A review by unladylike
Batman: Detective Comics, Vol. 6: Fall of the Batmen by James Tynion IV

4.0

4.5 stars

I jumped back into this series after going a while without reading much, due to starting a new job *at the library!* This is the volume that finally gets to the climax that various events have been leading to since the beginning [of this run]. Actually, it was seeing the plotspoiler of this volume, in an adjacent Bat-comic series, that prompted me to go back and read this run of Detective Comics in the first place! Clay Face has been one of my favorite Bat-villains since watching episodes featuring him on Batman The Animated Series as an elementary and middle school student. I recently was wondering why I'd never seen Clay Face in action as a mini-boss in any of the Batman Arkham ______ video games. No more than a week later, I'm getting further in Arkham City (having previously played all the other games - Asylum, Origins, and Knight) and all of a sudden I'm facing off against Clay Face, though he really wasn't used well in my opinion, and the battle was brief and almost impossible to lose. Anyway, back to the book.

I was tempted to give this 5 stars, simply because Tynion writes so many of these characters so well, and the story is woven beautifully, with facial expressions drawn with so much clear emotion.
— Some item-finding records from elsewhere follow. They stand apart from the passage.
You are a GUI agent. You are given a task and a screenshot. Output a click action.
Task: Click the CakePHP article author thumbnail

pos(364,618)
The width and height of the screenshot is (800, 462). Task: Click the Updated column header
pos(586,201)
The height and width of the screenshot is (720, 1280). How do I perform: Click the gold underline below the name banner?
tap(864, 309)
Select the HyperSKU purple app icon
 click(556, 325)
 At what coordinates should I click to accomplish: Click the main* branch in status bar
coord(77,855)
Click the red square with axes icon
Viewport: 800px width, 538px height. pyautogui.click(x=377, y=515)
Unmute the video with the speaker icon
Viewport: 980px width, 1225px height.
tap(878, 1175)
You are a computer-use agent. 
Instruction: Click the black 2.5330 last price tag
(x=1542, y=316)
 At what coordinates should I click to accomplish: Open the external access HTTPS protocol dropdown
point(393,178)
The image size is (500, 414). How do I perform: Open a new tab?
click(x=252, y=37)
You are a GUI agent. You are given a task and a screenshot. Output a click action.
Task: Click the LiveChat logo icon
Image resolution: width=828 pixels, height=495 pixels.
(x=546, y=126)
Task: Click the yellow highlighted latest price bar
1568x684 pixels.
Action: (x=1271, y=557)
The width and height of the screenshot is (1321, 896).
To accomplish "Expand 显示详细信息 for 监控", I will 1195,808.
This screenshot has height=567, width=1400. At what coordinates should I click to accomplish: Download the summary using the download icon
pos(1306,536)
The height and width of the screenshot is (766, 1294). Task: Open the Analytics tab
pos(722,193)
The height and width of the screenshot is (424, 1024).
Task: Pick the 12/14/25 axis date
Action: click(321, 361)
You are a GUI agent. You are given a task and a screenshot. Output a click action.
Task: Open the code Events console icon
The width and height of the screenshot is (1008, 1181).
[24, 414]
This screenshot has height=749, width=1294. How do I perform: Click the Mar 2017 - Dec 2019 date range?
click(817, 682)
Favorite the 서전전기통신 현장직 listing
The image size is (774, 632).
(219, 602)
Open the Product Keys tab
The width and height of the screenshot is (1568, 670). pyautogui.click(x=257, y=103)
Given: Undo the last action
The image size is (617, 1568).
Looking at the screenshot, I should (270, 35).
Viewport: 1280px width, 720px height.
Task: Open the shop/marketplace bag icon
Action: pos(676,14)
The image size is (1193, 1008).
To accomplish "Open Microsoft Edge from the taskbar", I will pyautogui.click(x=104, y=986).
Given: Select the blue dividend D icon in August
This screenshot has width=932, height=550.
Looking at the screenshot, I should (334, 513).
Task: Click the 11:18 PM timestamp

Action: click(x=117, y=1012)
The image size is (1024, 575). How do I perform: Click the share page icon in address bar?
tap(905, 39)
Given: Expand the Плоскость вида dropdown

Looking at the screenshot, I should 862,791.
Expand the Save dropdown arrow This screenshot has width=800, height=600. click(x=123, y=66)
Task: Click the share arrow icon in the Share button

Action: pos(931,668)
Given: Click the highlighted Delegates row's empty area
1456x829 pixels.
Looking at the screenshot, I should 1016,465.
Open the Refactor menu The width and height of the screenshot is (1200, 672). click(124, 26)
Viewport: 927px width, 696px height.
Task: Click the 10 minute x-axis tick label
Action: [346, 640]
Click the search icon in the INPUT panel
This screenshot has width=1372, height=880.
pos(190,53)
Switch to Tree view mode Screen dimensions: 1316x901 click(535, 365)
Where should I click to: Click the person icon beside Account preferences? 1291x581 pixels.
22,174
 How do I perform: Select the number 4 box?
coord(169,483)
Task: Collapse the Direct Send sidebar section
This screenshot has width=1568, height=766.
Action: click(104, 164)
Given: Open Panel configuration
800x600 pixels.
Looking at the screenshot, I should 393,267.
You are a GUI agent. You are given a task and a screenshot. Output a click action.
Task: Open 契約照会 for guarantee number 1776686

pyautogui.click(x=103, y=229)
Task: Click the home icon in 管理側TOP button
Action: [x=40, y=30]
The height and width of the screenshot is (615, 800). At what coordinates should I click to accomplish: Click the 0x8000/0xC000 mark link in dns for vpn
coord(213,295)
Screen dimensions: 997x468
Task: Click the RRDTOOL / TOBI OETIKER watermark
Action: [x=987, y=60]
The one thing that kept bugging me was how little sense it made for the Possible Future Tim try to kill Batwoman in order to stop this foretold and foreboding cascade of catastrophic events. Merely by telling the Bat-family (or at least Present Tim and Bruce) "Hey, protect and save Clay Face right fucking now so Batwoman isn't pushed to murder him, as she's done in my timeline!" so many other strategies could have been put into play to prevent it, and maybe find a way to save or benefit Future Tim as well? I had to silence that internal voice that was irate about this plot point that only served as an absurd means to an end (the plot itself).

There are two panels - I think a conversation between Dr. [Victoria] October, Batman, and/or Red Robin - that I read as foreshadowing a not-too-distant return/resurrection of Clay Face. They're discussing an advanced retreat (or, I think, strafe of a sort) they'd been working on with Clay Face in their training sessions over the past 6 months to a year. Batman ends up blasting Clay Face with Mr. Freeze's Ice Gun (!!!) and then shattering him (presumably to collect and seal in a hundred small containers until he thaws?), only to confirm that his sentience had left a massive fighting shell or "husk" behind while moving along into the sewers, probably making some really gross sound that we don't have a word for yet. Splooching? So what if part of Clay Face had been alerted or prompted to send off a safety portion of himself elsewhere that could lie dormant with his essence or whatever. That's my theory, and as far as I know, it could have already been revealed in the ongoing comics that I don't read.

I enjoyed imagining James Tynion IV and Tom King and some of the others producing this generation of Bat-comics, standing around talking and coming to terms on interwoven plans between the titles.